→ Description of the task
The output should match, line for line, the records from the line containing "Where should I click to: Open" through the line containing "Given: Open the Terms of Service link", with every picture left out.

→ Data supplied
━━━━━━
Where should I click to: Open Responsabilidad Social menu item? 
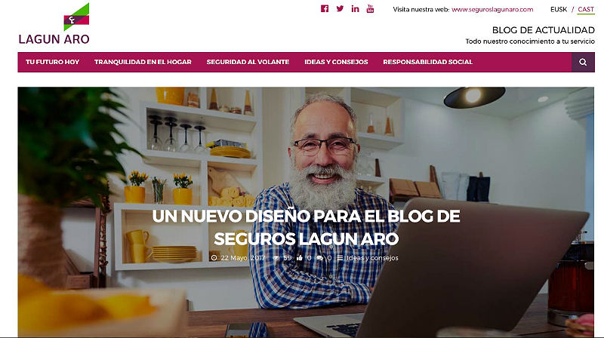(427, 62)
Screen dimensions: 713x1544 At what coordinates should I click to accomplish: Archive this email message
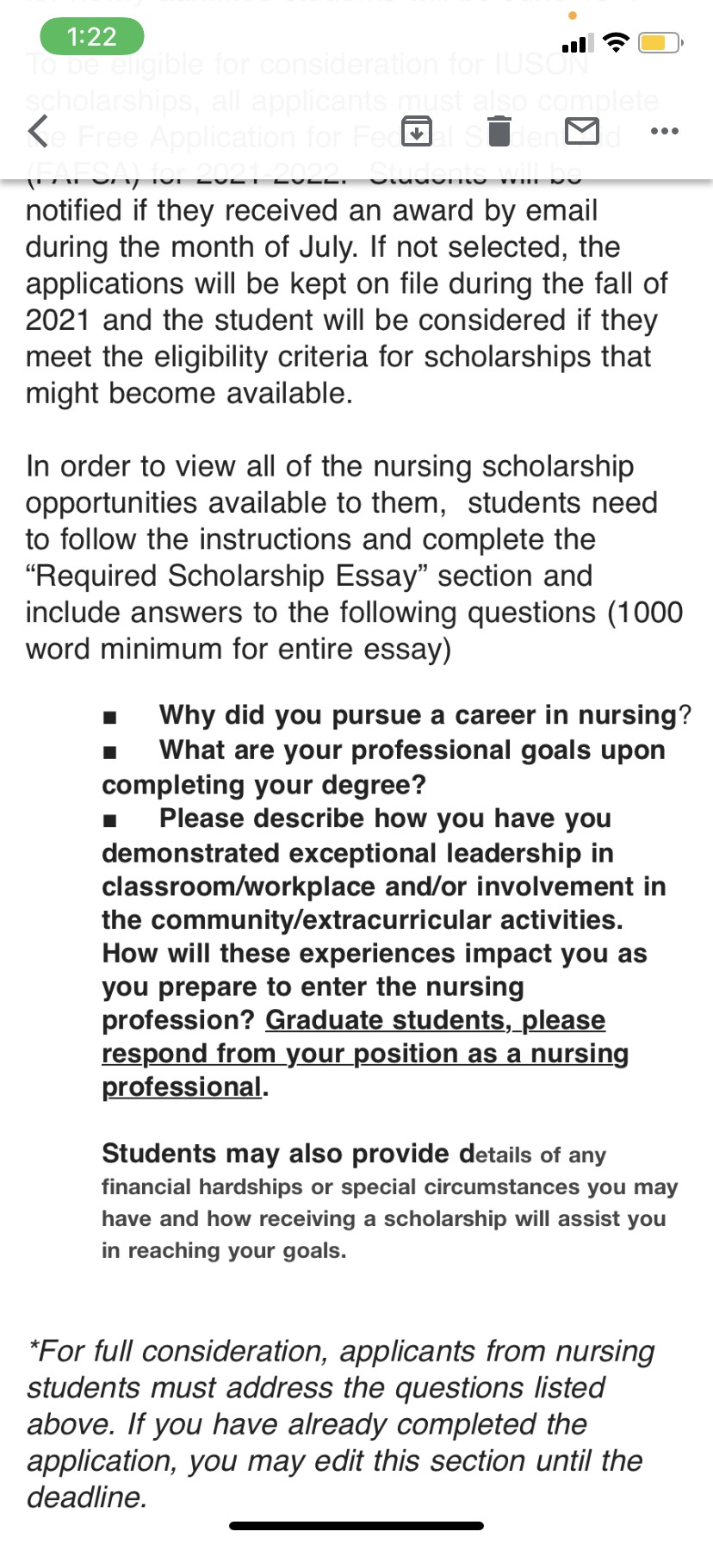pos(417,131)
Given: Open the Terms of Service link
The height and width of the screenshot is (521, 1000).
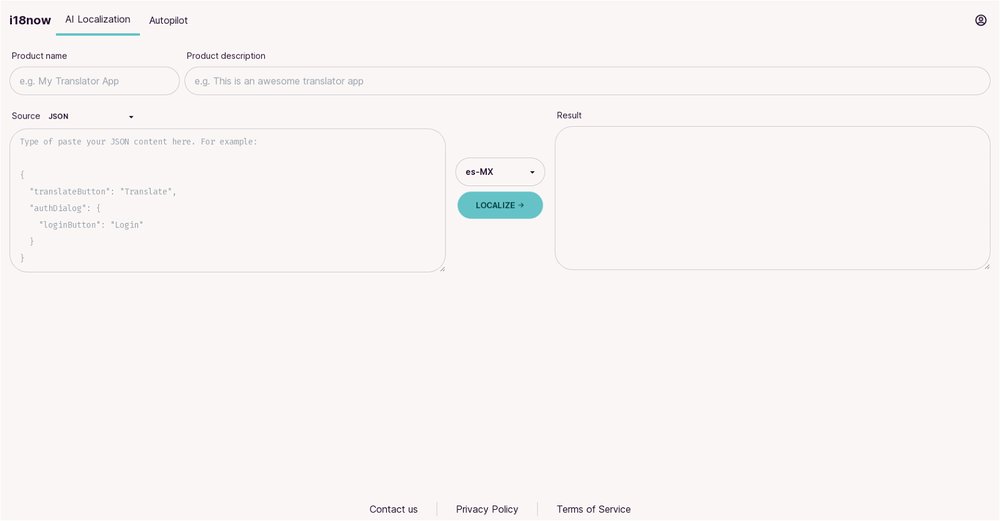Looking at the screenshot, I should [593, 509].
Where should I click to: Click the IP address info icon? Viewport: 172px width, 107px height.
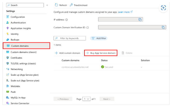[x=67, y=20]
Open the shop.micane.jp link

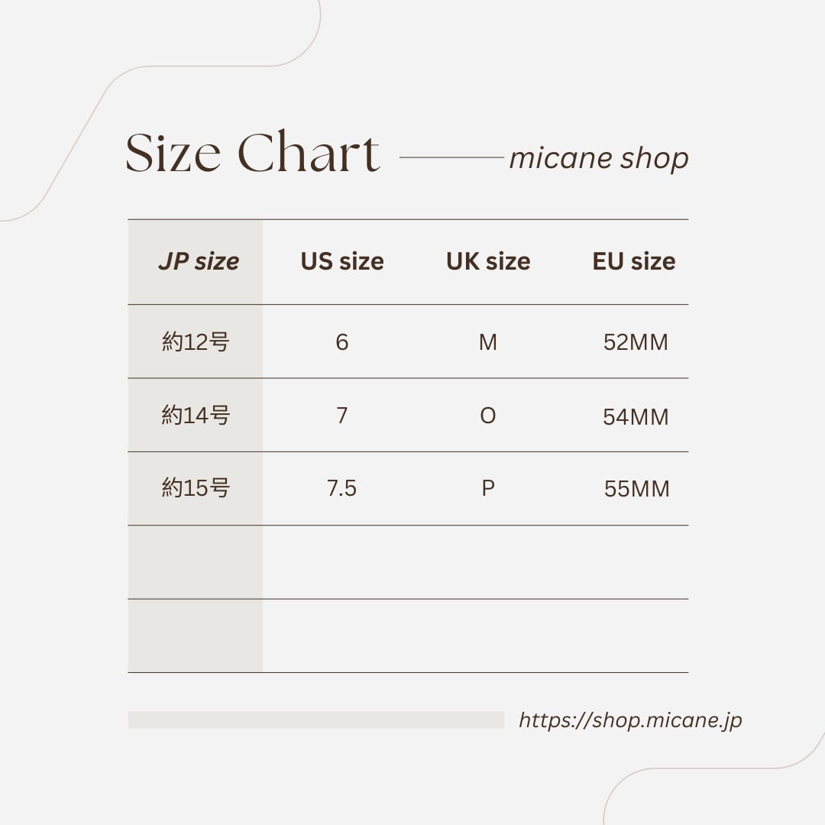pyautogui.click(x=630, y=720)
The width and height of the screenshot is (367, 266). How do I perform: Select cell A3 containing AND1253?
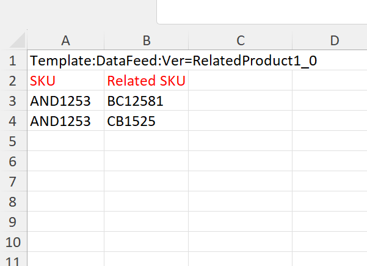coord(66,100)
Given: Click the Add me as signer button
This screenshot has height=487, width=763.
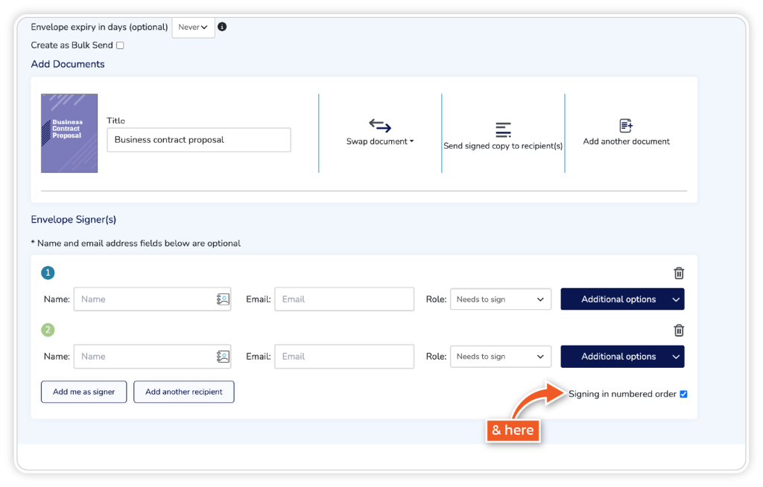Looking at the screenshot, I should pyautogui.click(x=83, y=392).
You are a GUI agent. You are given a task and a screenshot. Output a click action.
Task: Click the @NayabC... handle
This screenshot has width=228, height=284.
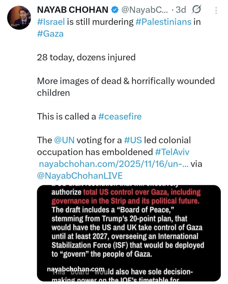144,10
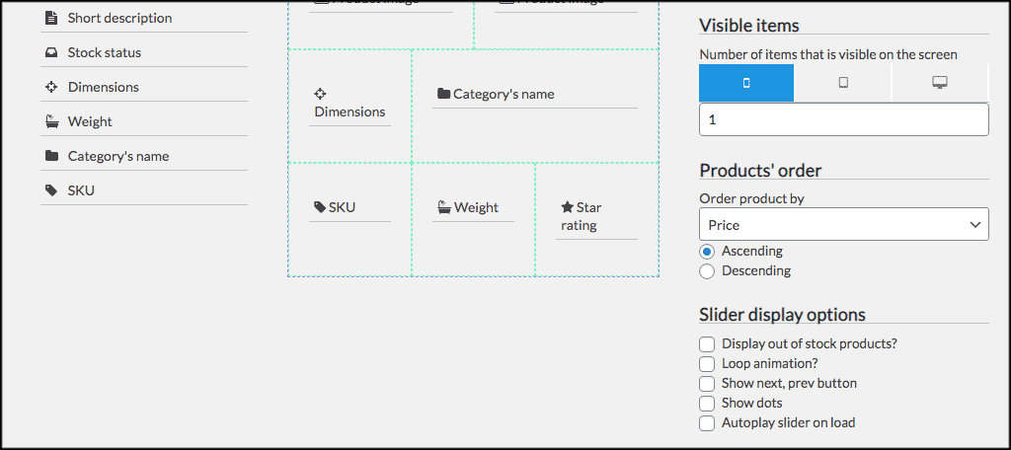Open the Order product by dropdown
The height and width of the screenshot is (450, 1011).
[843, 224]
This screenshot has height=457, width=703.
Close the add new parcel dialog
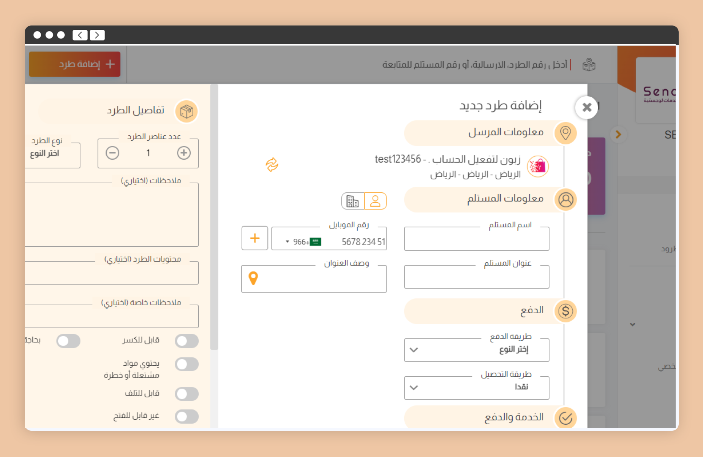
━━━━━━
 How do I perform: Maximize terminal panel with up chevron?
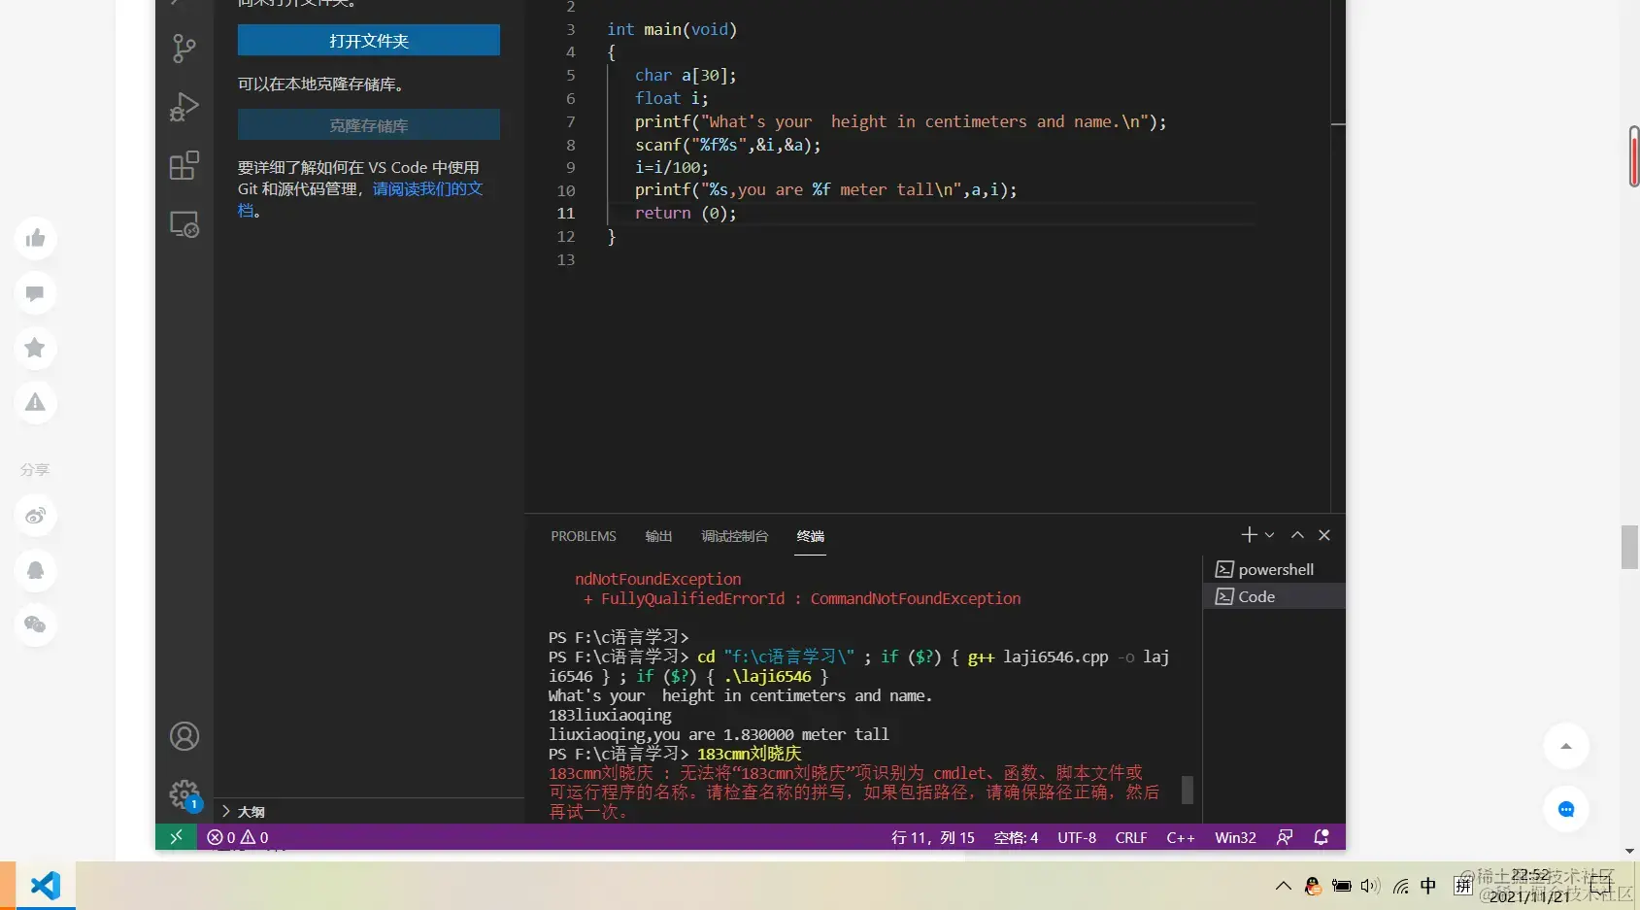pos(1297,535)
━━━━━━
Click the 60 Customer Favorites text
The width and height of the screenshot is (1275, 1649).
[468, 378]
━━━━━━
→ Your response
Where should I click to: Open Responsabilidad Social menu item? 
(427, 62)
Screen dimensions: 713x1544 At what coordinates should I click to accomplish: Archive this email message
pos(417,131)
Given: Open the Terms of Service link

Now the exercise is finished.